**ACTIVITY**
Set down, please, without alteration, the lines of the entries below from the first through the one containing "Task: Open the Home dashboard icon".

**DATASET EXCERPTS**
┌──
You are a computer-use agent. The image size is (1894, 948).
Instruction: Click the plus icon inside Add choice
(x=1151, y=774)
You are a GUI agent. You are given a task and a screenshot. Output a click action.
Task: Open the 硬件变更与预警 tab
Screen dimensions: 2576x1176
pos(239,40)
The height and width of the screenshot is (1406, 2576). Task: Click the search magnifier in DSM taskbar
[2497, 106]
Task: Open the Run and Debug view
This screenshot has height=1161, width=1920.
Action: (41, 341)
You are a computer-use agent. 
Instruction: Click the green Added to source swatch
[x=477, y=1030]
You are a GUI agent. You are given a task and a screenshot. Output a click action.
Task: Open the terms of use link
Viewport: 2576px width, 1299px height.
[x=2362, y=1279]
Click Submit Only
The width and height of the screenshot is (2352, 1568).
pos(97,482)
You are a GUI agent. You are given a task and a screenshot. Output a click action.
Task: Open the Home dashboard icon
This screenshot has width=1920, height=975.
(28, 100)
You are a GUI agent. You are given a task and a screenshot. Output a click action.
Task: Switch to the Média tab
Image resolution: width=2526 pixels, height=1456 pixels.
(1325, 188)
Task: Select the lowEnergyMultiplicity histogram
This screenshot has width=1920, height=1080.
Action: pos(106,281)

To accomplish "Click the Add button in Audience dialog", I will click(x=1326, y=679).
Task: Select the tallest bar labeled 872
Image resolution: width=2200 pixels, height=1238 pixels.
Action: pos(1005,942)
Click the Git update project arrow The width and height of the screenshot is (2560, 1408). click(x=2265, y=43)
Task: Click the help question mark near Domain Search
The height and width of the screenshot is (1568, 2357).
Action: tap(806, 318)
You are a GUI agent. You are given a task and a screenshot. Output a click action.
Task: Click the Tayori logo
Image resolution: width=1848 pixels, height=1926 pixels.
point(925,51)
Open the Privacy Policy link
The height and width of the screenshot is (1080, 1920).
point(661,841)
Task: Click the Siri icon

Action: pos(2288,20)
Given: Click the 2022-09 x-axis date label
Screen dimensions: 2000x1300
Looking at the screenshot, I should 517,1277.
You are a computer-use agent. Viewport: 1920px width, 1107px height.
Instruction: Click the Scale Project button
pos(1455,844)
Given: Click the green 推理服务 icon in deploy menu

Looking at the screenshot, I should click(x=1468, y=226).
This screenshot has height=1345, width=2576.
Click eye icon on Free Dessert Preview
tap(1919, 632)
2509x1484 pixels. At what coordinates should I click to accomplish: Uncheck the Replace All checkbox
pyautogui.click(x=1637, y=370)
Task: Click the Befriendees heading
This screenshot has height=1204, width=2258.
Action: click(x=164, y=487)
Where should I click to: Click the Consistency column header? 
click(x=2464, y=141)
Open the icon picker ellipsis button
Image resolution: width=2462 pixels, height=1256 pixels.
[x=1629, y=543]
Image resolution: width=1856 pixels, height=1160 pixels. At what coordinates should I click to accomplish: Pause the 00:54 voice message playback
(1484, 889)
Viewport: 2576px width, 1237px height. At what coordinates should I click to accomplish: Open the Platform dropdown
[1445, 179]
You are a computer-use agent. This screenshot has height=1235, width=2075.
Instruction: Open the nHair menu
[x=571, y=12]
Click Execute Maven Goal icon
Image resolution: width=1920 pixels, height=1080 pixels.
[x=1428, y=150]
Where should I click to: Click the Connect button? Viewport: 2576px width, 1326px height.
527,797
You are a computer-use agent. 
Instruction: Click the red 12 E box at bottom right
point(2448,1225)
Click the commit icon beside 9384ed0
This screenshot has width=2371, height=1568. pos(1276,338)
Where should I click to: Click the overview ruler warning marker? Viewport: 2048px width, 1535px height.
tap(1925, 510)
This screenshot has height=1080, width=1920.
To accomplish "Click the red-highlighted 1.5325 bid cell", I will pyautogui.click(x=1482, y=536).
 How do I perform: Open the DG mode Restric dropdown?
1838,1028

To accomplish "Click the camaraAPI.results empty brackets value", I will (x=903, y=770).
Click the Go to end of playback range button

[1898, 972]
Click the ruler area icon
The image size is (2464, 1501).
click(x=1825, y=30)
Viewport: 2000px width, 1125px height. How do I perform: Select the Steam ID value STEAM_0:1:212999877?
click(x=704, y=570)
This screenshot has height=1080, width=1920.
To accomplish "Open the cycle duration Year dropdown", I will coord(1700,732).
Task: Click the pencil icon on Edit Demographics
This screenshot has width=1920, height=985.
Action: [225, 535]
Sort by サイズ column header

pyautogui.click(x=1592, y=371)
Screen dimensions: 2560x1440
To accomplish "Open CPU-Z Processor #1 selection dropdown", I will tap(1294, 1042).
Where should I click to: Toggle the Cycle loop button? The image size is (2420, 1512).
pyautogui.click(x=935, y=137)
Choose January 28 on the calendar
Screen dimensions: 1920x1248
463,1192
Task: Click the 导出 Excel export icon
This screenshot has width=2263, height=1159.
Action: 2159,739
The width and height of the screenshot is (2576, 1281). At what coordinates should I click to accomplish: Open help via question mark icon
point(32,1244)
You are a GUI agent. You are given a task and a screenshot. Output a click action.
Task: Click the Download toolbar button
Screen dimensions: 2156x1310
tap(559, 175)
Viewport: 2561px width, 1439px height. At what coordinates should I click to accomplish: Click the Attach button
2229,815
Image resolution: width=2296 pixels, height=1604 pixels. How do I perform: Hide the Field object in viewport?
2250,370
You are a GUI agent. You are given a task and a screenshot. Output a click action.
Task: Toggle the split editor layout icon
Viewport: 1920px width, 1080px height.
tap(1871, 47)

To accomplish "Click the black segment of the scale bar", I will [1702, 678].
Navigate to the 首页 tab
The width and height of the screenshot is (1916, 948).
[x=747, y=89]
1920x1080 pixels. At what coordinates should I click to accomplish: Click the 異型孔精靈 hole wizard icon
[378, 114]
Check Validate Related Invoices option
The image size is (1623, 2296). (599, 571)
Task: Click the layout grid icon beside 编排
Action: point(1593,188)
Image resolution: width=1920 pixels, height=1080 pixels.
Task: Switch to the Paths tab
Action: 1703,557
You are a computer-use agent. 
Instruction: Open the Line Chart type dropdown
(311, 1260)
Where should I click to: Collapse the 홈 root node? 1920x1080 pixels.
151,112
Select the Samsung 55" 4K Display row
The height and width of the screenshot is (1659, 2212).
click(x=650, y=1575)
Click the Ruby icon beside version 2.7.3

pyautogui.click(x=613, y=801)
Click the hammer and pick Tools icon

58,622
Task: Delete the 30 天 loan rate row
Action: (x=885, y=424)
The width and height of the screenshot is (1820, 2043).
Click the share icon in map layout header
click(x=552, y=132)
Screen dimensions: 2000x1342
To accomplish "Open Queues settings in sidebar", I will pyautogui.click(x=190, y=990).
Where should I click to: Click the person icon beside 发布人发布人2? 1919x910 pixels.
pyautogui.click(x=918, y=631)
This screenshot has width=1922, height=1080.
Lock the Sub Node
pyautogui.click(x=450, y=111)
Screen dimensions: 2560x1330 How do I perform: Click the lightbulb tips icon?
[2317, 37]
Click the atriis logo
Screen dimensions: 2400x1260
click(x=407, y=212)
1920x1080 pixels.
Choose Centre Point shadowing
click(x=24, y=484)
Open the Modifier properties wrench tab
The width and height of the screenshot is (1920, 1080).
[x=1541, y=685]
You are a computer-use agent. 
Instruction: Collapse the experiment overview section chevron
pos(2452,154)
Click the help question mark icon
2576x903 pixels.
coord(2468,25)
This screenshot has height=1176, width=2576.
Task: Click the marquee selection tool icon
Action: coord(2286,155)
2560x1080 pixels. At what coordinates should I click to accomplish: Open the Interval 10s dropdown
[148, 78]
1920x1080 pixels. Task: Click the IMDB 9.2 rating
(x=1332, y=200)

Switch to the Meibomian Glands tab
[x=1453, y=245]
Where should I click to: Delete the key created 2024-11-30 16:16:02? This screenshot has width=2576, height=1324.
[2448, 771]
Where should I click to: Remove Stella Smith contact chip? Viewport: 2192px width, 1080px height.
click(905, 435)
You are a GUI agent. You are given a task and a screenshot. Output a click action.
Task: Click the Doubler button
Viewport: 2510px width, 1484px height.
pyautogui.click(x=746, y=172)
└──
**YOUR RESPONSE**
You are a computer-use agent. The image size is (1894, 948).
Instruction: Click the plus icon inside Add choice
(x=1151, y=774)
You are a GUI agent. You are given a task and a screenshot. Output a click action.
Task: Open the 硬件变更与预警 tab
Screen dimensions: 2576x1176
pos(239,40)
The height and width of the screenshot is (1406, 2576). Task: Click the search magnifier in DSM taskbar
[2497, 106]
Task: Open the Run and Debug view
This screenshot has height=1161, width=1920.
Action: (41, 341)
You are a computer-use agent. 
Instruction: Click the green Added to source swatch
[x=477, y=1030]
You are a GUI agent. You are given a task and a screenshot. Output a click action.
Task: Open the terms of use link
Viewport: 2576px width, 1299px height.
[x=2362, y=1279]
Click Submit Only
The width and height of the screenshot is (2352, 1568).
pos(97,482)
You are a GUI agent. You are given a task and a screenshot. Output a click action.
Task: Open the Home dashboard icon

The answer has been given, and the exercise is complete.